Les importations du charbon russe ont augmenté de 39,8 % en glissement annuel pour atteindre 23,8 Mt, bien plus que les 6,6 Mt en janvier-novembre 2021, soit 10,9 % des importations indiennes de charbon. Avec 24,3 Mt (+30 %), l’Afrique du Sud demeure un partenaire commercial. Plus étonnant, le coke américain fait un bond de 47,1 % pour atteindre 18,6 Mt.
Tous marchés confondus, les exportations de la Russie sont à peine pénalisées (-1,3 %) totalisant 171,5 Mt.
Déficit hydroélectrique
Outre le charbon sidérurgique, l'Inde s’est tournée vers le charbon thermique, en partie pour compenser le déficit de la production hydroélectrique qui a chuté de 5 milliards de kWh (-30 %) dû à la faiblesse inhabituelle des précipitations de mousson.
Le 23 novembre, le volume d'eau stocké dans les 150 réservoirs surveillés par la Commission centrale de l'eau de l'Inde était inférieur de 20 % au niveau de 2022 et de 7 % à la moyenne 2013-2022.
La demande totale d'électricité a, elle, augmenté de 21 % en octobre par rapport au même mois de l'année précédente.
Charbon et gaz, fondamentaux énergétiques
Le charbon et le gaz restent fondamentaux pour la sécurité énergétique du pays, malgré une forte augmentation de la capacité éolienne et solaire installée, font valoir les autorités du pays. La production d’électricité de source éolienne a augmenté de 0,3 milliard de kWh (+10 %) et le solaire de 1,3 milliard de kWh (+ 16 %).

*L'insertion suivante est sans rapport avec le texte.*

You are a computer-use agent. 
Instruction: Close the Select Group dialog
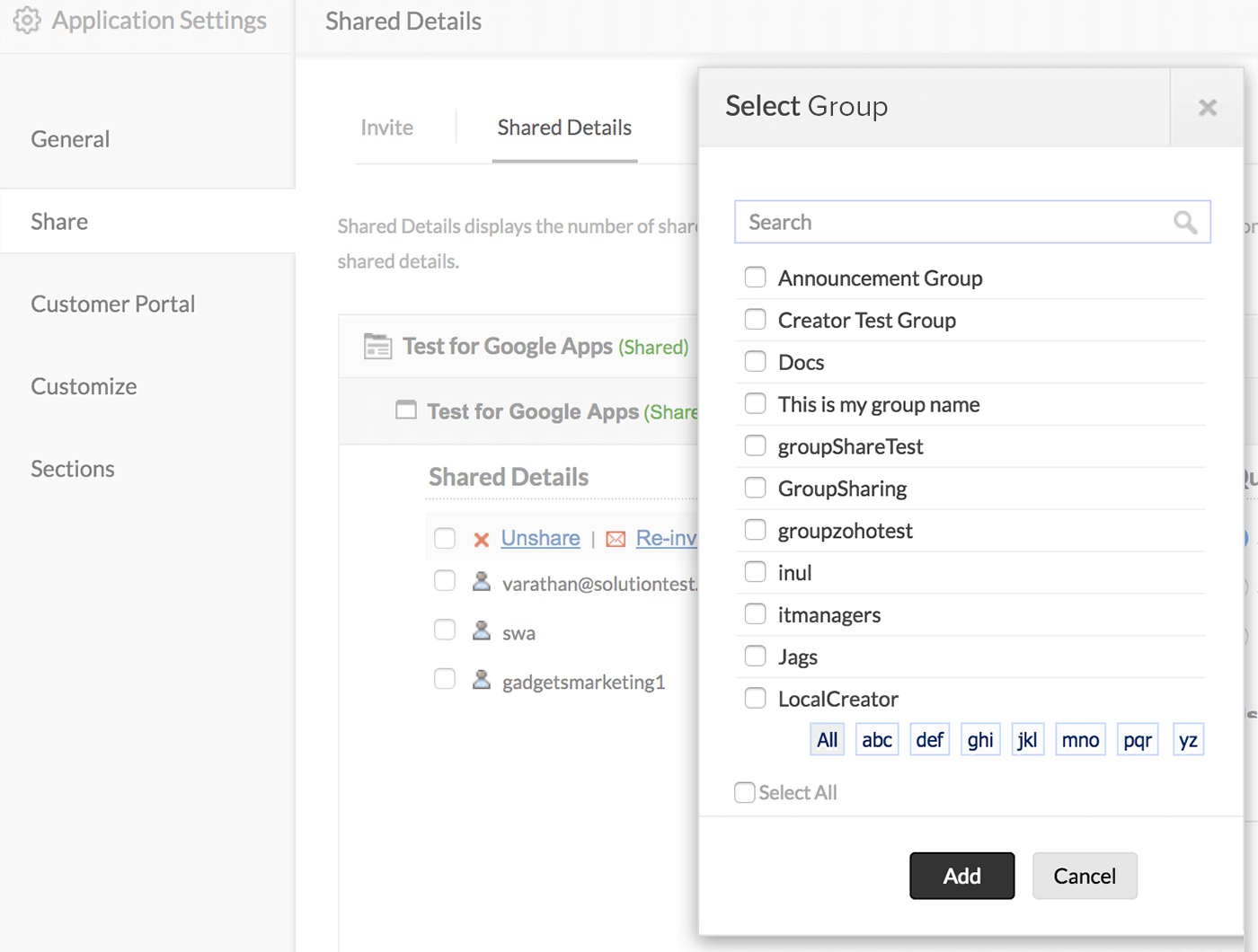[1207, 108]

Le système électrique s'est donc naturellement tourné vers le gaz (1,6 milliard de kWh, + 103 %) et surtout vers le charbon (28 milliards de kWh, + 33 %) pour répondre à la demande en octobre.
Le charbon a satisfait 80 % de la demande d'électricité, contre 73 % un an plus tôt, tandis que la part de l'hydroélectricité est tombée à 9 %, contre plus de 15 %.

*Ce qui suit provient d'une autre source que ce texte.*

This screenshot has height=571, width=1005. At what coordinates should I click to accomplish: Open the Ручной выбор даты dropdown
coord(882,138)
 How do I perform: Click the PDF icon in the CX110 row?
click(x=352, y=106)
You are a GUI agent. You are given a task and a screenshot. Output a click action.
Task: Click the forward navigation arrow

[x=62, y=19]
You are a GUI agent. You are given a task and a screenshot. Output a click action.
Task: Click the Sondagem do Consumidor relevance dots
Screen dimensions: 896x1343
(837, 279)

Pour faire face à l'augmentation de la demande d'électricité et aux mauvaises conditions hydrologiques, l'Inde a pourtant augmenté la production minière de 87 Mt depuis janvier, par rapport à l'année précédente, dont 35 Mt ont été réservés aux producteurs d'électricité au cours des dix premiers mois.
Stocks au plus bas
Malgré cela, les stocks de charbon des producteurs n'étaient plus que de 7,5 jours au niveau requis fin octobre, soit à leur plus bas en trois ans et à des niveaux proches de ceux qui ont déclenché la crise du carburant et les pannes d'électricité en septembre 2021, rappelle l'agence Reuters
L'Inde devrait importer 14,54 Mt de charbon thermique maritime en décembre, contre 17,42 millions en novembre et 18,87 millions en octobre. La Chine devrait, elle, enregistrer des arrivées de 24,82 Mt contre 29,38 millions en novembre.
La baisse des prix du charbon thermique de rang inférieur reflète probablement la baisse de la demande des principaux acheteurs que sont la Chine et l'Inde.